Saturday, June 27, 2009

Kentucky Music Week just ended for over 400 tired attendees and teachers.  I was  a part-time teacher this year.  I had 12 students in an introductory clawhammer banjo class, and I could not have had a better time.  The students were enthusiastic and worked hard on mastering the basic clawhammer stroke.  (I use Dan Levenson's bum-pa ditty approach with double thumbing from the beginning.)  Many of these students were taking 4 or 5 classes all week on multiple instruments. 

We started in G tuning and looked at "Miss McLeod's Reel" in a simple and fancy version.  This tune allowed the students to play their banjo in a tuning that they probably had used all along and play a very nice melody using primarily double thumb strokes.  We then moved to Double C tuning and "Soldier's Joy" and "Angeline the Baker."  We closed the week with an introduction to Sawmill tuning and "Shady Grove."

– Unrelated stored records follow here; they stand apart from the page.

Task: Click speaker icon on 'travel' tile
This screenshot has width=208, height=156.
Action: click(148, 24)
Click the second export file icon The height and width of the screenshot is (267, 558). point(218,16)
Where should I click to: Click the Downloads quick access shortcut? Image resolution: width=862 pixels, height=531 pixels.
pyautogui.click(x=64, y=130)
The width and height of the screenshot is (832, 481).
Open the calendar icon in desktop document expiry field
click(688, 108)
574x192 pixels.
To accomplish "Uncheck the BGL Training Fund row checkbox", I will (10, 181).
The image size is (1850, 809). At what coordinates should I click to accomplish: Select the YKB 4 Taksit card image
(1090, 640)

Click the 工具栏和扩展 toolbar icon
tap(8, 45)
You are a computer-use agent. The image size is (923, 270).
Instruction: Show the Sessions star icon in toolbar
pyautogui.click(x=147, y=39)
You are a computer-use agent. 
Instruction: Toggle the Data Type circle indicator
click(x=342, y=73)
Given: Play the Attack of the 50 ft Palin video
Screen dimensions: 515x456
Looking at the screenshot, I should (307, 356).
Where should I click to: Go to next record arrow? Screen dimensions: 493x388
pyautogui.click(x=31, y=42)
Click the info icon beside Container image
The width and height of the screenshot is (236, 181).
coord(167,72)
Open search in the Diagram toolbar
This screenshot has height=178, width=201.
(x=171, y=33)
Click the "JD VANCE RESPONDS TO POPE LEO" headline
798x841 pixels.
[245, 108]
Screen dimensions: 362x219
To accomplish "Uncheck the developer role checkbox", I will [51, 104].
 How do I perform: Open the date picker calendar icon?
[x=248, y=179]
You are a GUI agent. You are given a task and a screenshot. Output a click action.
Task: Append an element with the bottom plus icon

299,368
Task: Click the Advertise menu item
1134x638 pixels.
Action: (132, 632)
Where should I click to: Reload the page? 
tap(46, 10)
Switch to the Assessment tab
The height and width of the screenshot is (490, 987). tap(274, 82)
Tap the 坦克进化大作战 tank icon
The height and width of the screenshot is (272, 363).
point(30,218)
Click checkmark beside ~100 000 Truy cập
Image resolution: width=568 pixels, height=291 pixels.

I got to sit in on a class with Cathy Barton and Dave Para who shared a number of Grandpa Jones' arrangements.  I also sat in an ensemble class where we learned a played arrangements with 4 or 5 voices.  Very different for me and required me to sight read music to play on my banjo.  A stretch in a new direction.  I also met some fine artists, including Ken Kolodner, Rick Thum, Jim Miller and Les Gustafson-Zook.

There were instructor concerts and large jams in the evenings.  Nancy Barker has been coordinating Kentucky Music Week for 27 years now, and she has a great mix of loyal repeat attendess and new folks who discover the event every year.  The week-long festival is centered around the mountain dulcimer and hammered dulcimer, but there are classes on fiddle, guitar, banjo, penny whistle, steel drum, singing, basketry, etc.

This was a very satisfying week for me.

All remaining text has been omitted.